That's clever enough because it uses possession of the phone and security protocols to positively identify the phone's owner as having the right to unlock a door, and then to also securely access the locking mechanism--technically, this is the ultimate key. You don't even have to carry a physical key around with you in addition to your phone, as you would with a low-tech key, and once your stay is over it's a simple matter to de-authorize a your phone from accessing the hotel's facilities.
But Samsung's system actually teaches us a whole lot more about the future of smartphone "keys." Once inside the room, the same phone can be used to order room and laundry service, book other hotel facilities, and act as an in-room phone extension. Because of the Olympics tie-in, the special app also gives localized content to the hotel guest, and Olympic Games information including results. It can also control the hotel room TVs, lighting and AC and other in-room electronics. And it can provide "location based offers."
That's something Samsung's press release glosses over, but it's actually the most exciting part of the entire integrated package. By using the smartphone's data links, clever systems to positively identify the user of the phone including tying the guest's location absolutely to a hotel room via the NFC unlock, Samsung and Holiday Inn can identify the user and probably glean some sense of their personal desires. This lets them partner with advertisers who can then target their special offers or ads to a particular location and/or demographic...right through the same system the hotel guest is using as their smart room key. The app is essentially a very potent way to introduce hotel guests to entirely new places, experiences and products which ad partners think they may be interested in--as a by-product of its main "digital hotel key and services" function.

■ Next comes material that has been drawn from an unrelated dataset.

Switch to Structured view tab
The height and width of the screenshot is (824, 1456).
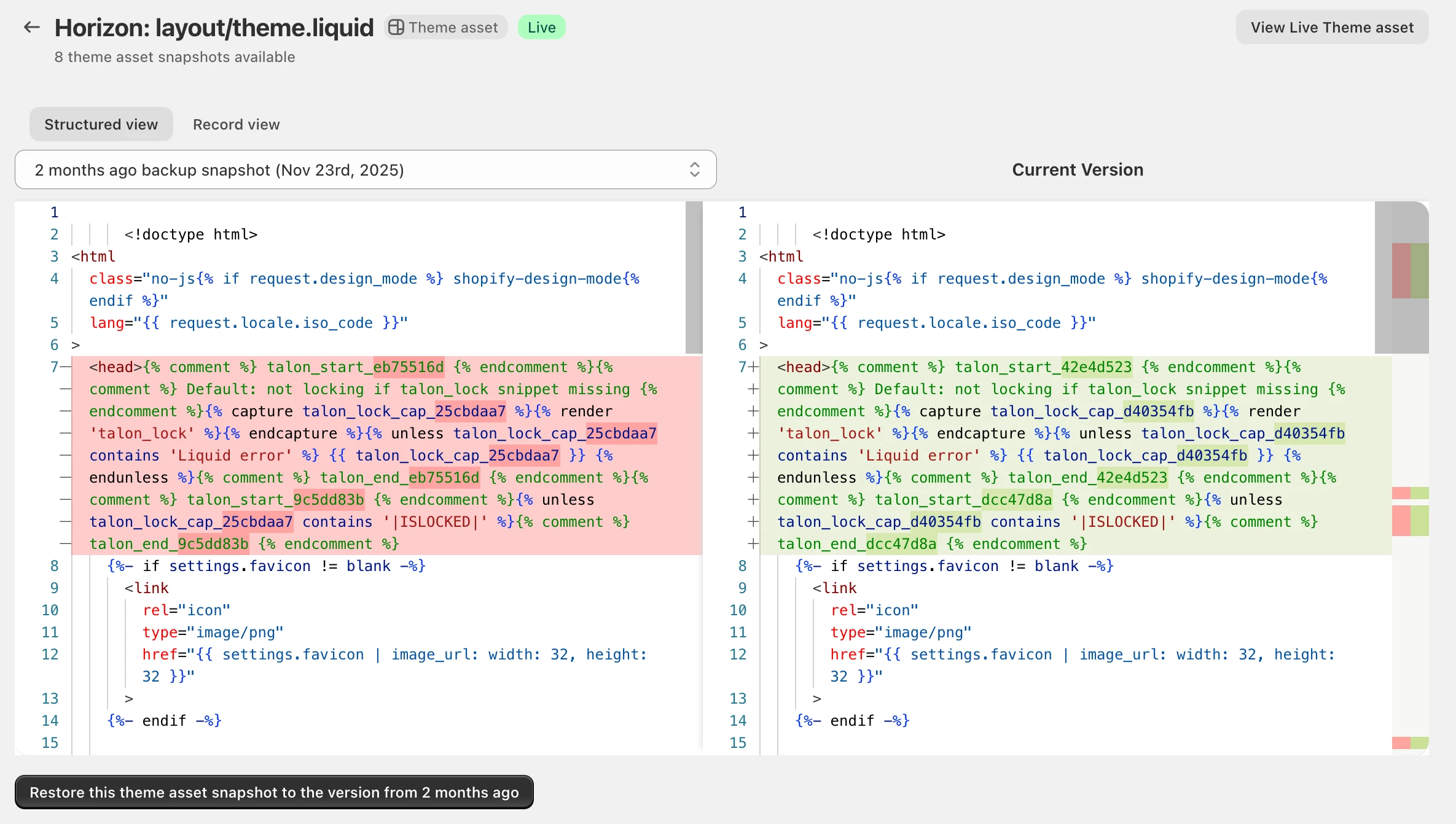point(101,125)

Think beyond a system like this in a hotel, and see the day not far down the road when you may use your smartphone key to unlock your car, or to positively ID yourself and gain access to a night-time ATM lobby in a bank, or to unlock your front door. Each of these moments of unlocking ties you to an identity and a location, and that's incredibly valuable information for future hyper-local advertising.
That old Yale doorkey in your pocket... It's looking prehistoric right now, isn't it?